TASK INSTRUCTIONS — In the listing below, locate the lines bearing the word "each". Copy every one of them.

BEGIN SUPPLIED MATERIAL

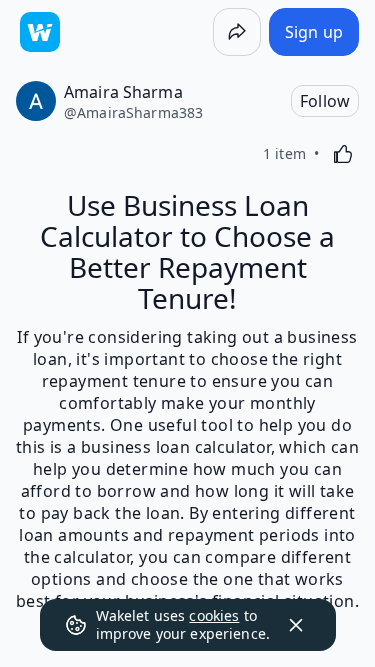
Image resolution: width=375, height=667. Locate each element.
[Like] (343, 154)
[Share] (237, 32)
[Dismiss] (296, 625)
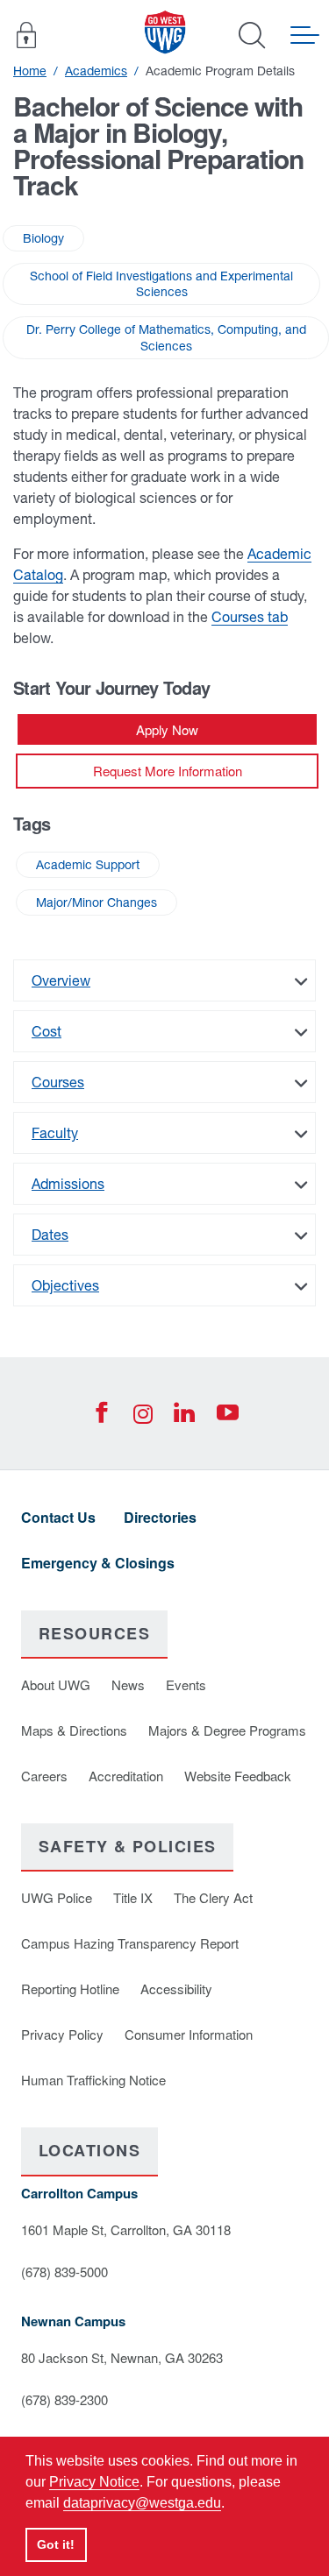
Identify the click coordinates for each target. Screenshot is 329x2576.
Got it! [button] (56, 2544)
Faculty (55, 1133)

END SUPPLIED MATERIAL

RESULT OF THE TASK —
Image resolution: width=375, height=667. Locate each element.
Identify the click coordinates for each target. Screenshot is 329x2576.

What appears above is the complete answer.